Sin embargo, estoy entero: camino todos los días, como lo que me apetece, estoy lúcido y duermo como un bebé. El secreto: una vida tranquila pero activa y organizada, una familia unida y el hecho de nunca haberme fumado un cigarrillo ni gastado mi sueldo en parranda.

Nací en Medellín el 3 de enero de 1923, pero vivo en Bogotá desde que tenía 16 años. He visto 26 presidencias en el país, ocho papados, todos los mundiales de fútbol, una guerra mundial y el nacimiento, desarrollo y, espero, desenlace de la guerra en Colombia. También he sido testigo de un cambio tecnológico tal vez nunca antes visto en menos de cien años: del telégrafo a internet y todo lo que hubo en el medio.

Hace aproximadamente un año dejé de trabajar y mi rutina actual es muy sencilla. Me levanto todos los días a las 6:00 de la mañana y lo primero que hago es leer el periódico mientras desayuno con jugo de naranja, huevos, arepa, quesito, café y fruta. Después camino un rato en la caminadora que tengo en mi casa y el resto del día leo o salgo con mi esposa a hacer vueltas; vamos mucho a Unicentro. Ella se llama Blanca Quintero y es una mujer maravillosa, de 75 años, con la que he compartido más de la mitad de mi vida.

Nos conocimos en la casa de unos amigos, en octubre de 1960, y nos casamos ese mismo diciembre, el 31. Tuvimos cuatro hijos que nos han dado ocho hermosos nietos, siete mujeres y un hombre. Ellos nos hacen mucha compañía y van con nosotros a la casita que tenemos en Chinauta, donde nos refugiamos casi todos los fines de semana. Me encanta estar allá por el clima cálido, por la tranquilidad que ofrece el campo y porque está Susi, una perrita labradora que siempre nos recibe batiendo la cola.

Eso sí, ya no manejo, no es que no me sienta capaz sino que Bogotá es muy trajinada. Mi esposa es la dueña del volante tanto en la ciudad como cuando vamos a Chinauta. Como será de buena con los carros que puedo decirles que uno de los días más felices de mi vida fue cuando pude regalarle un carrito que ella quería, un Renault 4, el amigo fiel.

#### [MATERIAL PROPORCIONADO]

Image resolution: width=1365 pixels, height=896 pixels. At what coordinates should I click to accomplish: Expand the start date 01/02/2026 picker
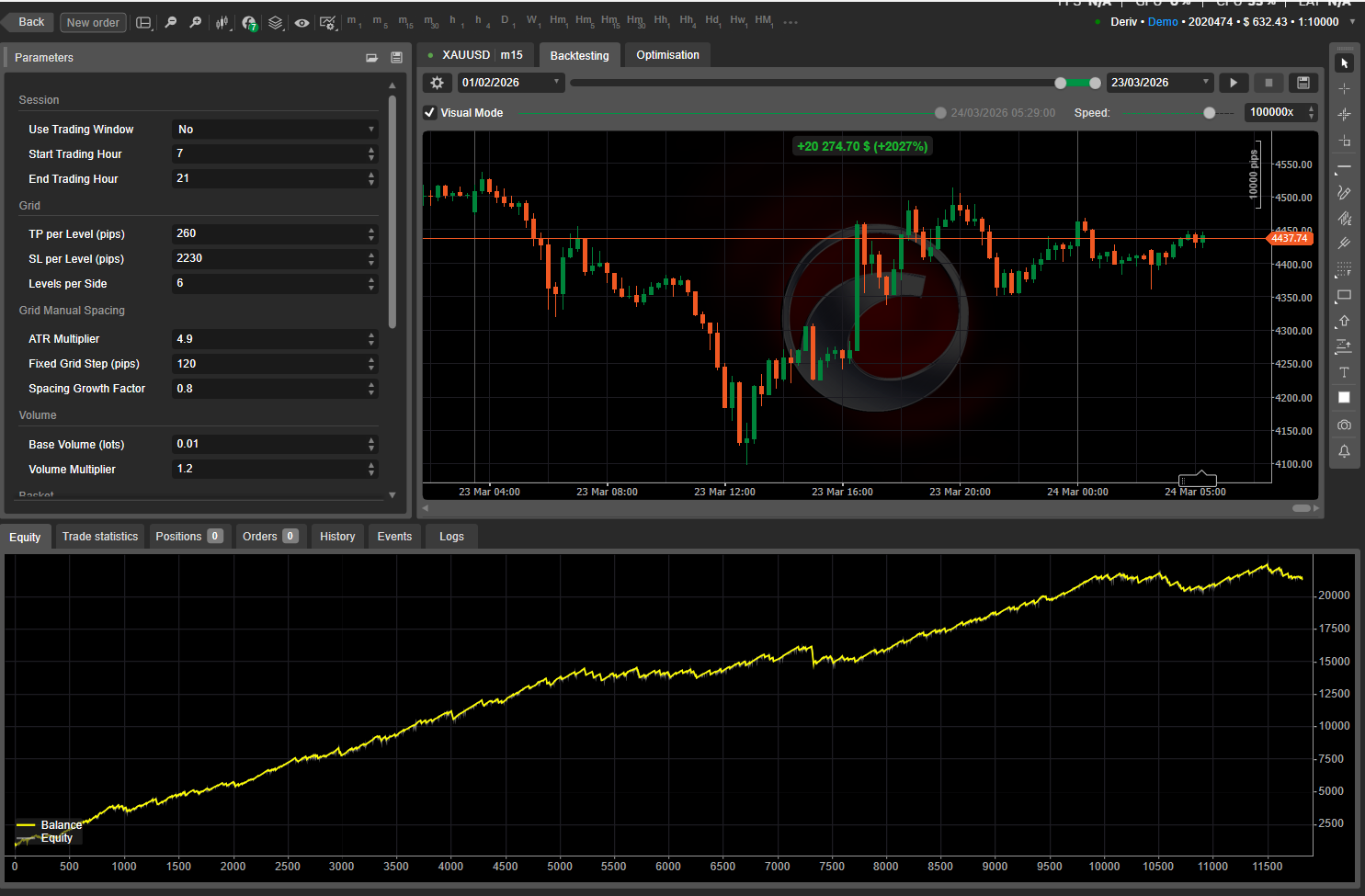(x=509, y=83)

#### [INSTRUCCIÓN ESCRITA 1]
Cambia el nombre "Medellín" por "Cali" en el fragmento del relato autobiográfico que comienza en "Sin embargo, estoy" y termina en "en el medio.", y escribe ese fragmento completo con el cambio.
#### [INSTRUCCIÓN ESCRITA 2]
Prolonga el relato autobiográfico a partir de la última oración que aparece en él.

#### [RESPUESTA ESPERADA 1]
Sin embargo, estoy entero: camino todos los días, como lo que me apetece, estoy lúcido y duermo como un bebé. El secreto: una vida tranquila pero activa y organizada, una familia unida y el hecho de nunca haberme fumado un cigarrillo ni gastado mi sueldo en parranda.

Nací en Cali el 3 de enero de 1923, pero vivo en Bogotá desde que tenía 16 años. He visto 26 presidencias en el país, ocho papados, todos los mundiales de fútbol, una guerra mundial y el nacimiento, desarrollo y, espero, desenlace de la guerra en Colombia. También he sido testigo de un cambio tecnológico tal vez nunca antes visto en menos de cien años: del telégrafo a internet y todo lo que hubo en el medio.

#### [RESPUESTA ESPERADA 2]
Una de las cosas más difíciles de la vejez es tener que ver a la gente morir, ya no solo a los papás y a los hermanos, sino también a los amigos, que si no han fallecido ya, suelen estar enfermos. Por mi parte, como dije antes, me siento muy bien. Voy al cardiólogo cada cuatro meses a chequeo y solo he tenido dos operaciones en mi vida: de la próstata a los 52 años y un cambio de la rodilla izquierda. Aparte de eso, la vejez no ha traído mayores achaques, obviamente la visión no es la misma de los 20 y los oídos tampoco, pero para eso existen gafas y audífonos.

Eso sí, ser adulto mayor tiene sus ventajas, la mejor de ellas es que no tengo que hacer filas en ninguna parte. Eso es una gran felicidad, porque, aunque me canso, les confieso que perfectamente podría hacer la fila larga.

De la vida hace 40 años en Bogotá extraño la tranquilidad, la facilidad que había para moverse en la ciudad y la seguridad. Uno no tenía que salir con una hora de anticipación para cumplir las citas ni debía estar pendiente de quién venía detrás para que no lo fuera a robar. Sin embargo, en ese entonces no teníamos algunas comodidades sin las cuales no concibo mi vida hoy en día. Tal vez la más importante es el celular, pues la verdad el computador no lo uso.

Finalmente, y como dije al comienzo, el secreto para llegar a esta edad, 17 años por encima del promedio colombiano, no es otro que llevar una vida saludable, organizar bien las finanzas para no tener que mendigar la comida diaria y ser positivo, pues en parte es ahí donde radica la felicidad.